证人认为,查拉事实上有着本身优势,比如善于社交、具备思考能力、努力改善人际关系、拥有未来目标、信仰宗教、与母亲之间非常牢固的心理连结。
“2025年7月15日的事件是在死者本来就处于情绪压力的心理状态下,突然发生的人际关系压力。”
他表示,多名证人的供词显示,他们当时与死者发生群体冲突及对死者的指控,死者也被目击哭泣、否认指控,然后出现自我孤立的情况。
承受累积情绪压力
黄孝和指出,从精神病学的角度来看,由于查拉自身脆弱的发育因素、依恋相关的敏感性、冲动的性格以及寄宿学校环境中日益加剧的人际压力,导致她承受着累积的情绪压力。
他说,同学间在发生冲突后缺乏对查拉的支持和鼓励,对死者的心理造成重大影响。
“从临床角度来看,有理由认为,死者在那一刻经历急性情绪控制障碍,与深度思考能力下降和有效使用适当应对策略的能力下降有关。”
无论如何,黄孝和医生强调,他对查拉的评估是回顾性,依据查拉之前的行为进行评估,且查拉生前未进行直接的精神科检查,无法判断查拉在事发时的真实精神状态。
他补充,受限于其评估都是依据第三方证词、文件、书面资料等资料,仅属精神科总结,不涉及法律、事实认定或责任归属。
常寻求母安慰情感支持
此外,黄孝和医生指出,依据呈堂的录音显示,查拉经常在学校、友谊及日常生活等问题向母亲寻求安慰、指导和情感支持,未能显示查拉与母亲之间的感情存有裂痕。
他说,从精神病学的角度来看,查拉母亲是查拉她情感支持、人际关系处理和心理安全感的主要来源,母女俩也保持情感上的活跃联系。

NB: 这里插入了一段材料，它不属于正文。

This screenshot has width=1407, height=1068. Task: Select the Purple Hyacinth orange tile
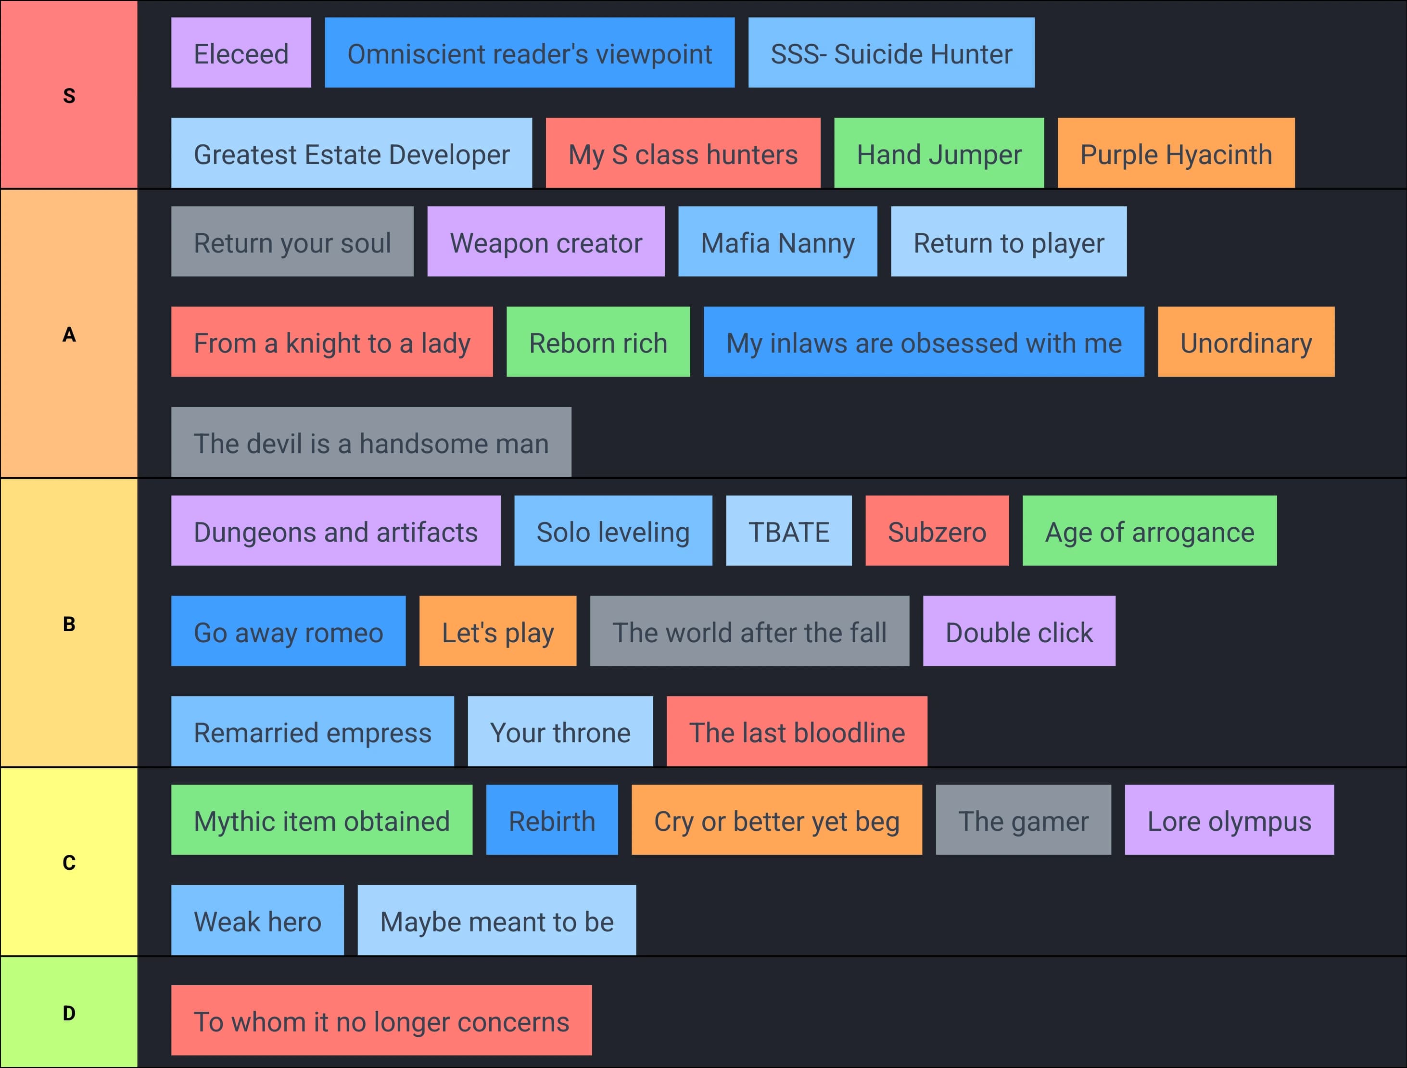(1175, 153)
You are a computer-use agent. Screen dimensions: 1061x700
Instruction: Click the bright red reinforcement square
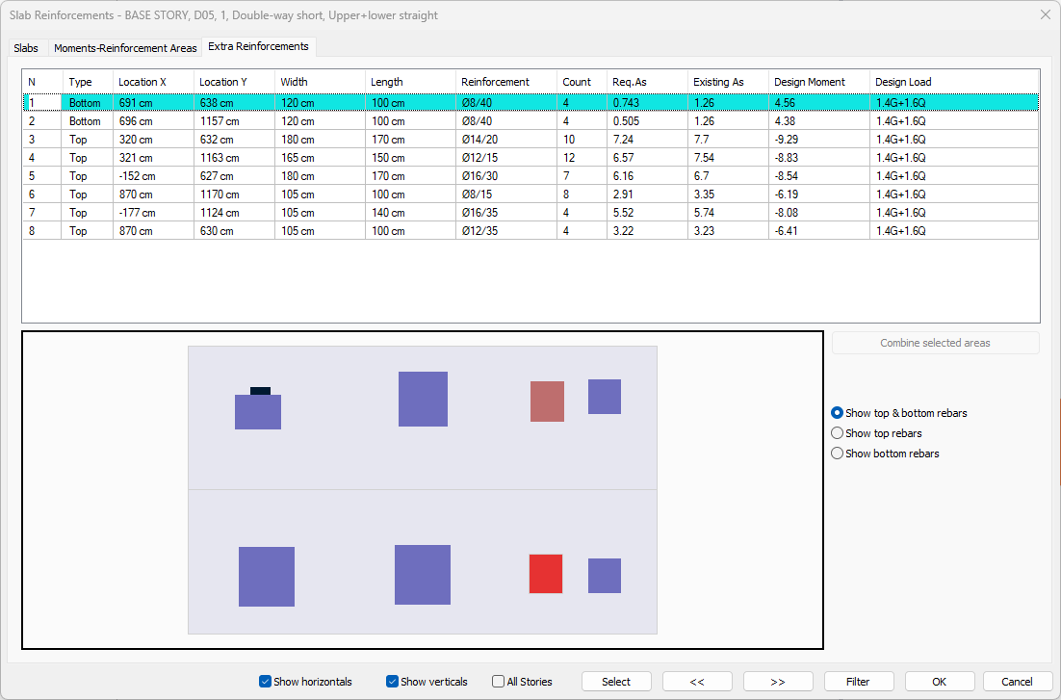(546, 574)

“尽管笔记本有些事项表达查拉对母亲的愤怒和沮丧,若参照事发时的记录,均不支持母女之间存在持续的排斥、情感孤立或关系破裂的结论。”
父亲非情感倾诉对象
至于查拉的父亲,黄孝和指出,现有的资料说明,查拉的父亲并非查拉主要情感倾诉对象或支持来源。
笔迹鉴定专家林希妮甘尼逊博士昨日向验尸庭证实,笔记本中表达情绪痛苦的笔迹已确认是查拉所写。